Normally, I stay away from writing the “Why can’t we all get along?” editorials about politics. For two reasons: one is that the premise is so sickly sweet, it kind of turns my stomach. The other is that politics, by definition, is the process of not getting along until one side or the other has enough votes to win and set policy.
Unity is very nice when it comes to putting one’s hand over the heart to salute the flag, but aside from that it’s kind of useless as long as two (or even three or four) sides have significant disagreements as to what constitutes doing what’s right.
That’s why I usually cringe when politicians say, “it’s the right thing to do,” or “We don’t do this because it’s against our values.” The whole process of politics involves hammering out what the “right thing” is and in establishing what our “values” are, since America is not founded on the laws of the Medes and the Persians, as mentioned in the Book of Daniel, “which altereth not.” Our “values” unlike our Constitution, constantly evolve.

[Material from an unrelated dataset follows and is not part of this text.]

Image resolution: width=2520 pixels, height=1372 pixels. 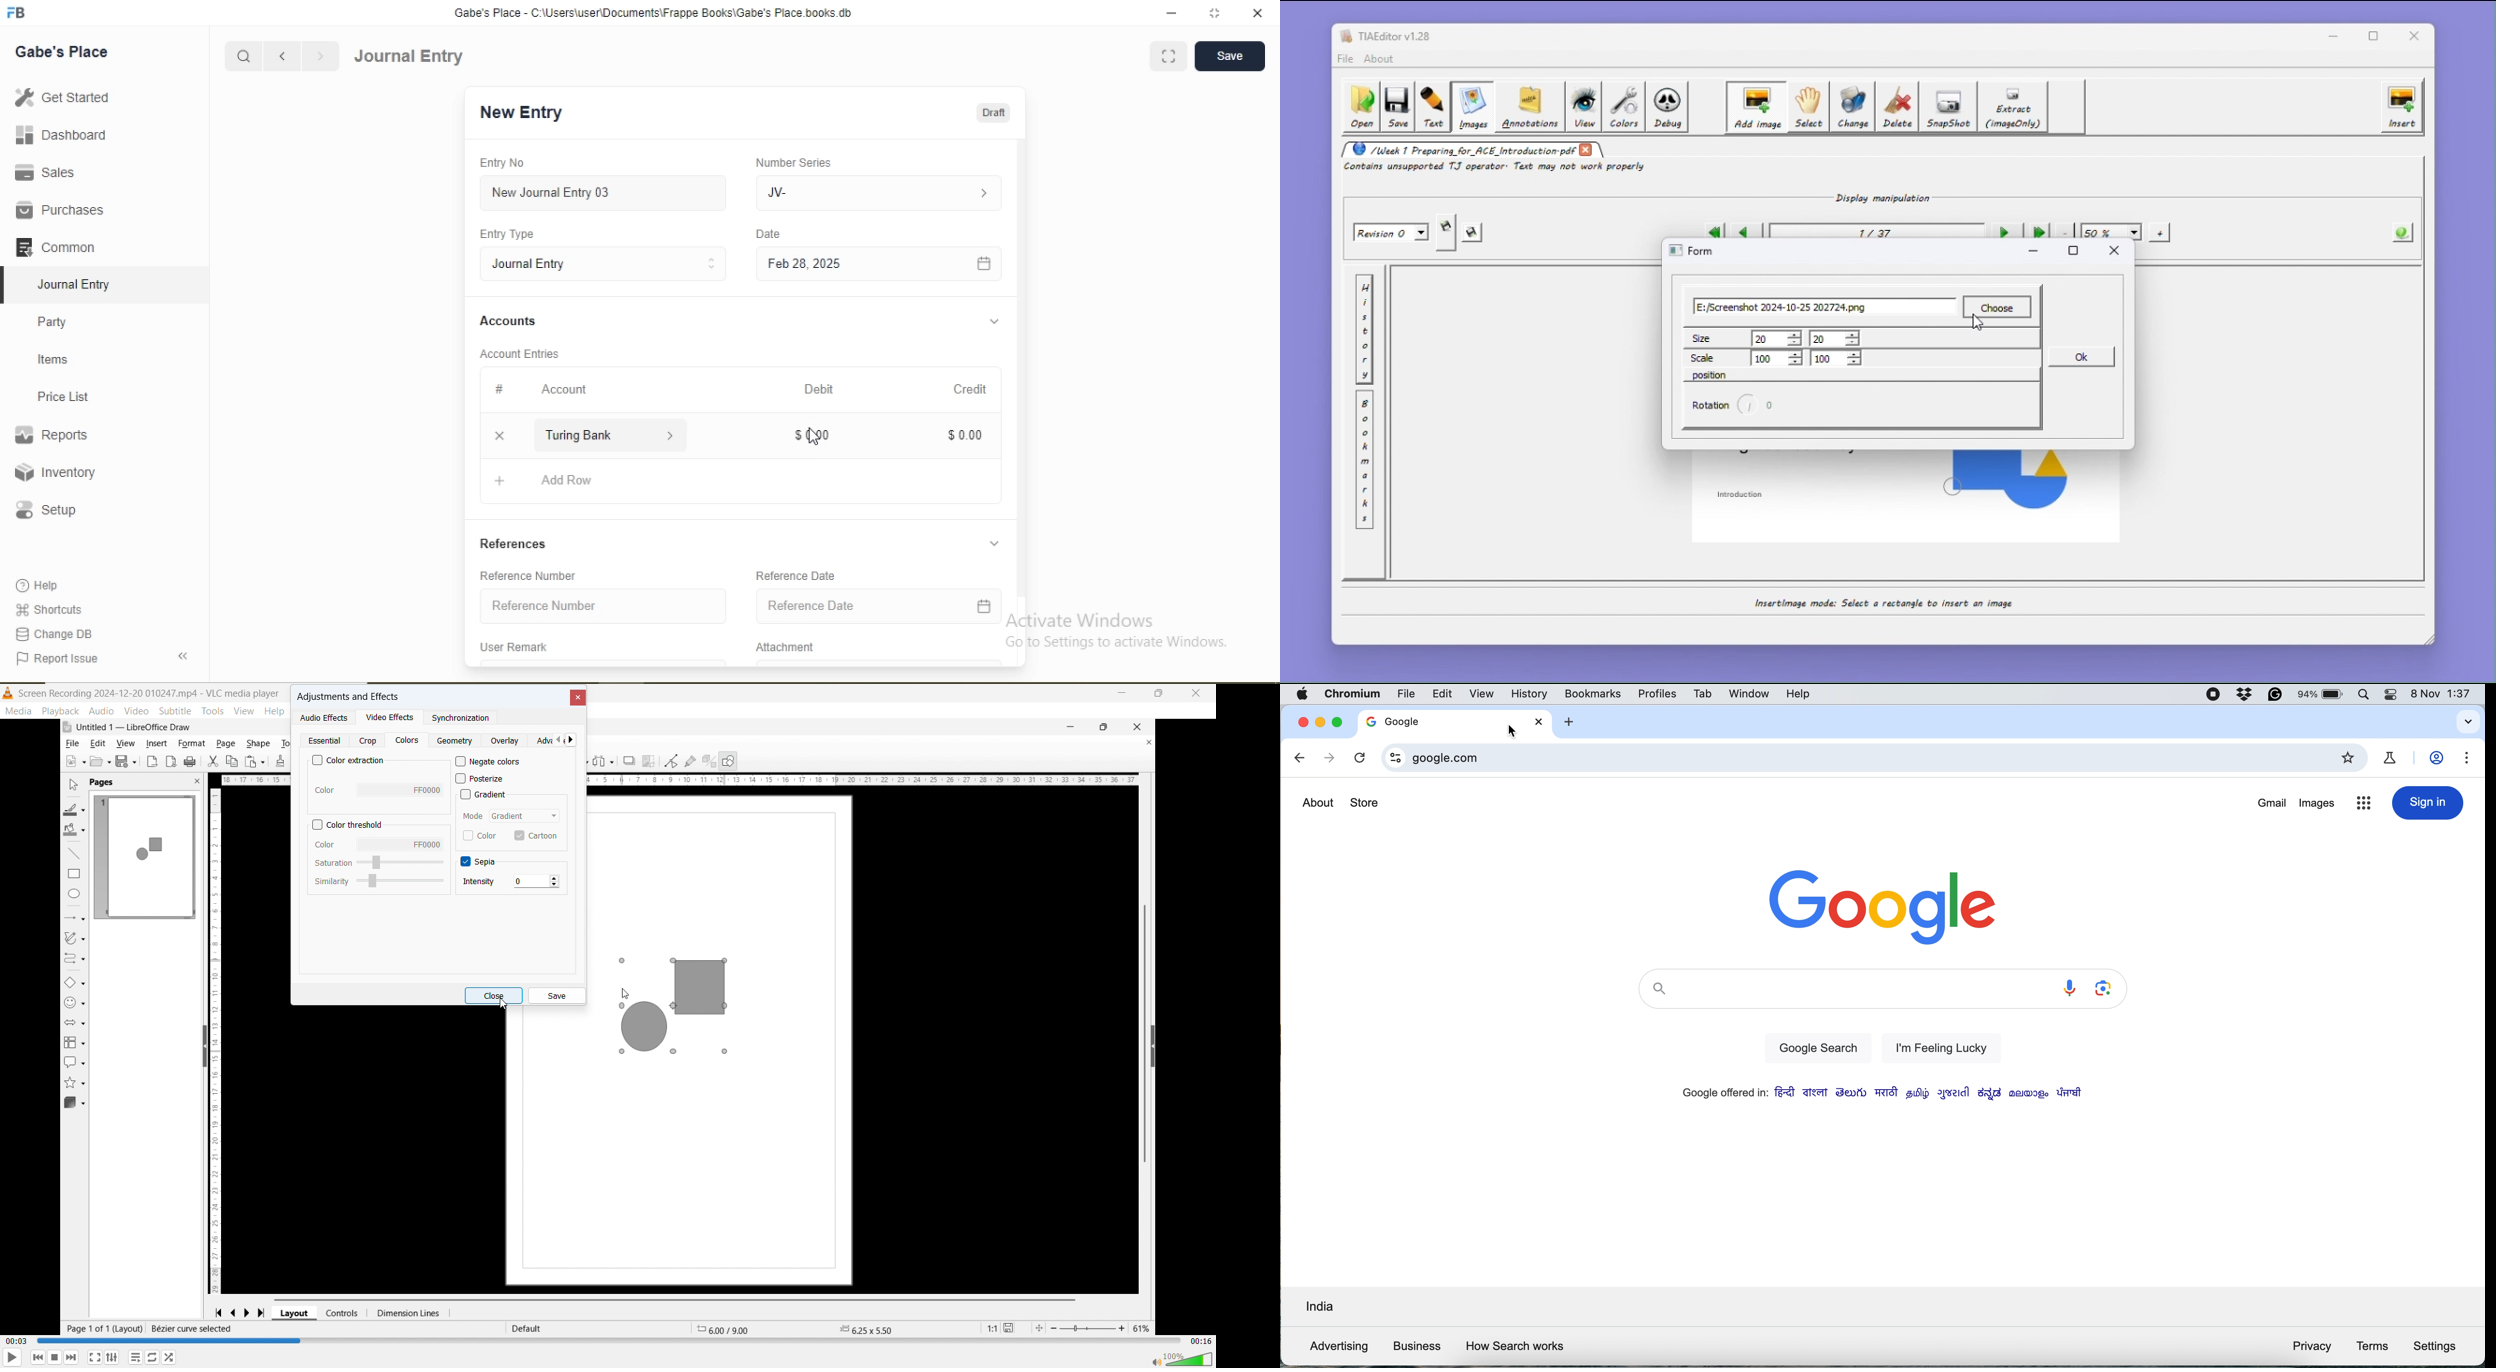 What do you see at coordinates (410, 56) in the screenshot?
I see `Journal Entry` at bounding box center [410, 56].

But there is much room for “unity” when it comes to things that we can agree to oppose, like violence against racial groups or even against differing political parties. This week, after the horrific slaughter at the Tree of Life Synagogue, in Pittsburgh, the enduring film star Tom Hanks proved once again what a basically decent human being he is when he Twittered a picture of a sign at a church that said, “Love They Neighbor. No exceptions.” Hanks exudes this decency in most of his film roles, and even when I disagree with him politically, which is almost always, I think to myself, “I’d love to know the man.”
I was reminded earlier this week that there are tasteful, classy ways of disagreeing with one’s political adversaries and tasteless, classless ways of expressing such disagreement.
Somebody brought my attention to the fact that one of the political organizations at the Grand Avenue Street Festival (I won’t mention the name, in order to avoid inflaming the matter) was selling a t-shirt that depicted the shirt being hit by a bullet and a splash of red blood and the words: “(Political party’s name) Lawlessness, Corruption and Death.”
Given the current somewhat harsh political climate, it seems to me that such a t-shirt is not helpful. In my other life as an historian, I have read many times how, in the years following the American Civil War that the Republican party, in order to win national elections, would paint the Democrats—many of whom had been Confederate sympathizers—as the party of “Rum, Romanism and Rebellion.” I’m guessing that some of them were Catholics and liked to take a drink from time to time. This style of campaigning was known as “Waving the bloody shirt.” It won many elections.
It is sad to think that “waving the bloody shirt” has gotten a modern day revival, although I know that it’s true. No party or faction has a monopoly on decency, truth, the right values or patriotism.
There is no more room for “the party of Lawlessness, Corruption and Death” than there was for “the basket of deplorables,” when a certain presidential candidate used that term about the people that were going to vote against her.
We should come together where our values intersect, to condemn mindless savagery, to let everyone have their say, even when we disagree with them (especially when we do) and to fight our battles at the ballot box.
The only red shirt that we should wave is one that says, “I have voted.”